一度汚してしまった自分の名を、生涯をかけて償うことで取り戻すことができるのか、というきわめてシンプルな主題を持つ小説である。
二年の養成期間を経て、晴れて憧れの船乗りになったジムは、航海中倒れてきた円柱の下敷きになり怪我をし、とある東の港に下ろされ病院に入る。怪我も癒え、仕事に戻る際、ジムは本国に戻らず、地元船の一等航海士の職を選ぶ。「パトナ」号と呼ばれる老朽船は、マレー周辺から集まった800人の巡礼を載せてメッカを目指すが、紅海近辺で何かに乗り上げ、船首近くが浸水する。
ドイツ系の船長はじめ四人の白人船員たちは乗客を見捨て、ボートに乗って逃げようとする。ジムは、はじめ船に残ることを選ぶが、ジョージという航海士が逃げる途中過って頭を打ち即死する。そのジョージにボートから「飛び下りるんだ。」と、声がかかる。気がついたときジムは、ボートの中にいた。

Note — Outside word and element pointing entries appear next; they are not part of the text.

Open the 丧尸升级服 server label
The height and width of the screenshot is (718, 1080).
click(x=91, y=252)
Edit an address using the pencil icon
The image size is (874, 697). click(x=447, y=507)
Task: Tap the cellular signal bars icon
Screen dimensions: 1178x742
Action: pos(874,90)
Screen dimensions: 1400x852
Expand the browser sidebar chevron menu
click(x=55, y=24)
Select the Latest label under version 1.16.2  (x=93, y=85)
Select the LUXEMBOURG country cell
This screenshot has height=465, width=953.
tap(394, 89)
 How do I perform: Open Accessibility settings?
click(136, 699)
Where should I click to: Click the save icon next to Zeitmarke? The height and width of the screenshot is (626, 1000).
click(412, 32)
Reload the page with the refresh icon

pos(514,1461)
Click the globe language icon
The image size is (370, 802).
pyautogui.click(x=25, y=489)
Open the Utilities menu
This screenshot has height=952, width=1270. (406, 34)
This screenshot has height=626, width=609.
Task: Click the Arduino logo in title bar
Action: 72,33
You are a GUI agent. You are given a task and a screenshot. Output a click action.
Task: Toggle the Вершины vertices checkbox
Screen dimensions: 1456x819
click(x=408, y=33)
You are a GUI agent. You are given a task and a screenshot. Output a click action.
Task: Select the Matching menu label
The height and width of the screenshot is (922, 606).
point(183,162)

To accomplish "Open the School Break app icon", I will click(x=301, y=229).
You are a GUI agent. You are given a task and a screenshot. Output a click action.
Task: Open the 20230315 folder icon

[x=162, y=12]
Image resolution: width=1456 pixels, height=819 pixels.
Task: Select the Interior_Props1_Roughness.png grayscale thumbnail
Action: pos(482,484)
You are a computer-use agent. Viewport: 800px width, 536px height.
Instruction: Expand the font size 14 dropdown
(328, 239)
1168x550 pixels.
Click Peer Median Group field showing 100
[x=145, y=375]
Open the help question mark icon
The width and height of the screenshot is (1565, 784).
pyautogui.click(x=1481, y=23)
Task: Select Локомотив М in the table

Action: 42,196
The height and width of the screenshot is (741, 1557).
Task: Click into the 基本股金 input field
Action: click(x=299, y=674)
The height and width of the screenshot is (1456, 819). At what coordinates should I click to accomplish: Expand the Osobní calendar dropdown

すぐに壊れると思われた船首隔壁が持ちこたえたため、パトナ号は沈没を免れ他船に救助される。乗客を見捨てて船員が逃げるということは許されるものではない。海事裁判が開かれ、白人船員たちは船員資格を剥奪される。船に乗れなくなったジムは、港々で停泊中の船に必要な物資を提供する船長番という仕事に就き、名船長番として評判になるが、パトナ号の事件が人の噂を呼び、逃げるように職を辞しては別の港を探すという日々を続けていた。
この話の大半の語り手は、ジムから事件当夜の話を聞いたマーロウという船長だが、そのマーロウの友人スタインの世話で、ジムは、パトゥザンという、商人にも名ばかり知られているが、誰も訪れた者のいないジャングルの奥地に赴任することになる。ジムは、そこでの活躍が認められ、現地人にトゥアン・ジム(ジム閣下=ロード・ジム)と呼ばれることになる。美しい娘とも結ばれ幸せなジムだったが、悪名高いブラウン船長の出現がジムを窮地に追い込むことになる。
筋立てだけを見れば、典型的な娯楽小説のそれだ。ところが、読んでみれば分かるが、それほどすっきりした味わいは得られない。この小説が発表されたのは、1900年。あと何ヶ月で二十世紀に入ろうかという時だ。世界には意味があり、そこでは総てが統御されていると信じられる人ばかりではなくなっていた。つまり、現代に近くなってきていたといえる。
ジムの話を聞いて、読者に伝えるマーロウという語り手の内心の声がそこには加わるので、読者はジムの行為をどうとっていいやら悩まなければならない。逆に、そこにこそこの小説の面白さが存するといっていい。乗客を見捨てて、海に飛びこむジムの弱さを責めることのできる人がいるだろうか。窮地に陥ったとき、多くの人が心の中で一度や二度、海に飛び込んだ経験を持っているにちがいない。マーロウやスタインは、それを知っているから、自分のしたことを許せないジムが好きで、彼を助けようと世話をするのだ。
しかし、マーロウが登場するまでの冒頭部分には、ジムの心のうちを直截に語る話者がいる。養成船時代のエピソードからは、チャンスを物にできなかった自分の瞬時の躊躇を知りながら、同僚を妬み事実を自分に都合のいいように解釈するジムを見つけることができる。また、怪我が治った後、本国に帰らなかった理由として、安逸な生活を送りながら幸運を夢みている仲間に魅力を感じていたことも明らかにしている。これらのことから分かるのは、ジムという人物は退屈な現実よりも想像力が描き出す事態の方に魅力を感じるタイプの人間だということである。
だとすれば、船長たちが逃げ出した裁判に出廷して証言してみせたことも、その後の船長番としての活躍も、パトゥザンでの戦いで指揮をとったことも、みな彼の中にあるイデアリストの仕業ではなかったのか。パトナ号の事件を知る者が現れると、その港を逃げ出してしまうのは、自分の想像が創り上げたイマジネーションとしての自己の像が、現実の自分の像の前に色褪せて見えるのを恐れる心の為せる業であった。そう考えることができる。名誉とはそれを重んじる者にとっては大事なものかもしれないが、他人にとってどれほどの価値があろうか。
スタインは、ジムのことをロマンチストと呼んでいる。マーロウは、それだけではないと思いながらもジムを自分とはちがう人間として見ている。果たして、ジムはどんな人間だったのか、というのが作者コンラッドの提示した謎だろう。解釈は読者に委ねられている。冒頭部に示されたジムの姿がそれを解く鍵ではないだろうか。